The film shows him speaking to large crowds during those days. In one shot, he’s walking around as a group of hippies form a circle behind him. He turns and sees the camera. His face breaks into a smile so wide and sincere it takes your breath away.

Most of the film centers on the Ram Dass of 2017, in his mid-eighties, disabled and dependent on caregivers.

As a result of being unable to do things, he says, he spends more time “in here.” He points to his heart.

This is the place we don’t think to go in the rush of our daily lives. When you’re forced “in here,” a world opens up.

I don’t wish you the stroke, but I wish you the grace of the stroke.

Holding his prayer beads, he says, “And then you mantra, ‘I am loving awareness, I am loving awareness, I am loving awareness.”

I’ve never mantraed before, but I tried it after seeing the film and it had an almost instant effect. My heart opened. Much of my stress and frustration dissolved.

Even though he had difficulty speaking — or maybe because of his difficulties — he had a way of disbursing tiny bursts of wisdom.

He tells the interviewer “I don’t wish you the stroke, but I wish you the grace of the stroke.”

In my best moments I feel something similar. I’d never wish my accident on anyone. But I do see how much it has changed me.

As Ram Dass says in a recorded interview played in the background of the film, he wishes he could relieve the pain he sees in those who are dying. But suffering is “the sandpaper of our incarnation.” 

This sandpaper can hurt. But if you let it, suffering can give your life a new shape.

Even if you’ve never suffered physically, you no doubt have suffered in some way during the course of your life. It may be something big and tragic such as the death of a child. Or it may be the creeping loneliness that comes from feeling unloved or unappreciated. 

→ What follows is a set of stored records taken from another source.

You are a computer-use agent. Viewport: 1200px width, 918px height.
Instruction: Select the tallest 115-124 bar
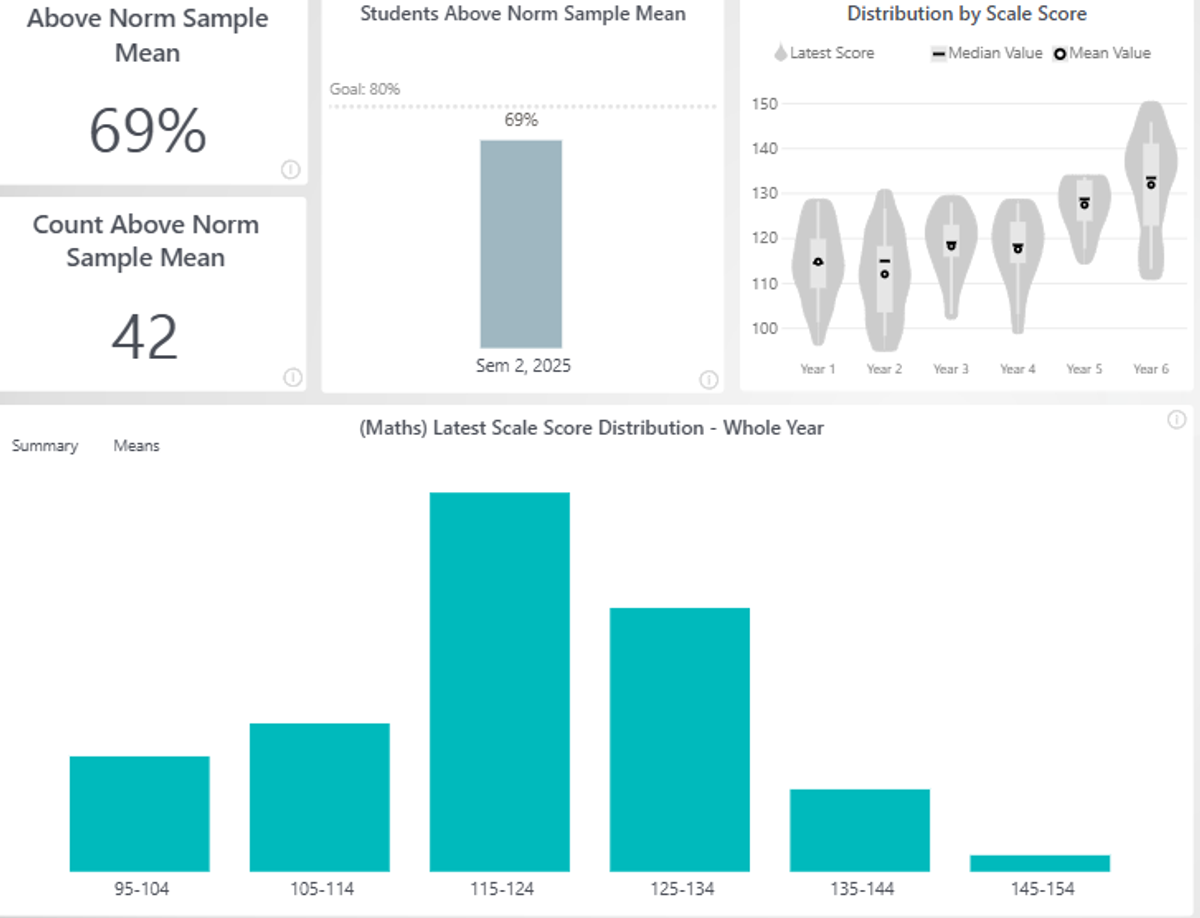tap(500, 681)
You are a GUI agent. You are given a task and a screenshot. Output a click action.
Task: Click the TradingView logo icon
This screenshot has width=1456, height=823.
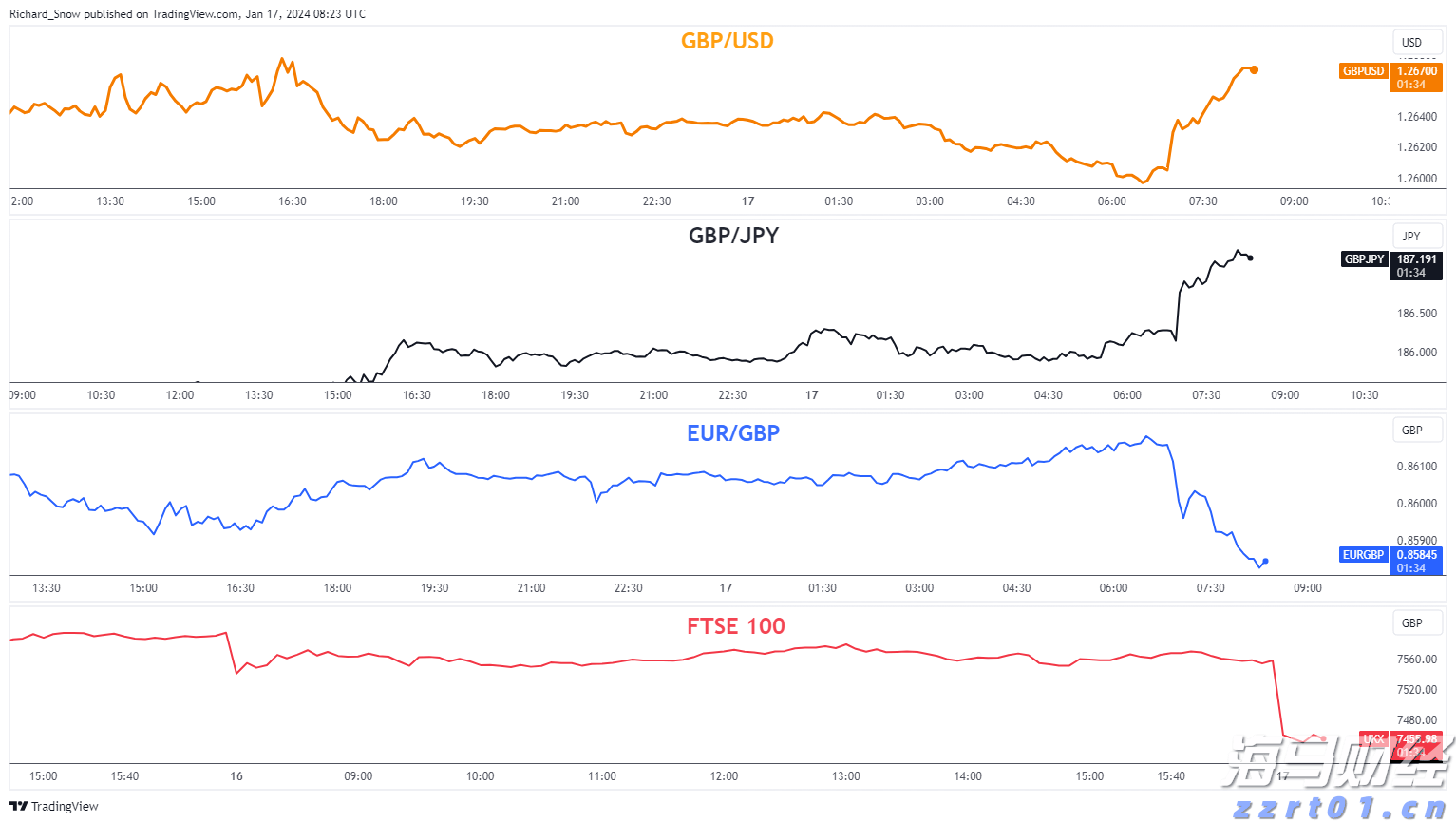click(x=18, y=806)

Whatever it is, Ram Dass is telling you that all of this is meant to be and can teach you what you’re here in this life to learn.

“Make friends with change,” he says, as we see him sitting in a wheelchair outside the office of a massage therapist, waiting his turn. “Changes in body. Death, that’s just another one.”

Now he’s sitting at home, his radiant smile beaming out from the screen. As he says the word “death,” he snaps his fingers. It’s just another one.

In another recorded clip from before his stroke, he talks about how facing death means letting go of resistance. It gives you more energy to live your life.

“Death isn’t an enemy. It is not an error, it is not a failure. It is taking off a tight shoe,” he says.

Death isn’t an enemy. It is not an error, it is not a failure. It is taking off a tight shoe.

The “tight shoe” is the discomfort we all know. We’re bound up in these bodies. We have an identity that takes effort to maintain.

We’re not our work, our social position, our intelligence. We’re someone huge and beyond description, stuck in our tight shoes, yearning to be seen for so much more.

At the end of the film, he goes to the beach. A group of people follows him. A woman approaches, holding a flower out to him. He accepts it. His companions wheel him in a special chair along the sand until they reach the water. As the group swims out, the camera shows the scene from above.

He’s surrounded by people. Dozens of flowers float in the water around him.

“We’re all just walking each other home,” he says.

We’ve lost someone who showed us how to be our best selves, and that’s not an easy thing to do. Yet he did it, moving from one phase of life to another, embracing everything life threw at him.

Wherever he is now, whatever home he’s been walked to, I wish we could hear from him, freed from his tight shoe and swimming in the ocean of infinity.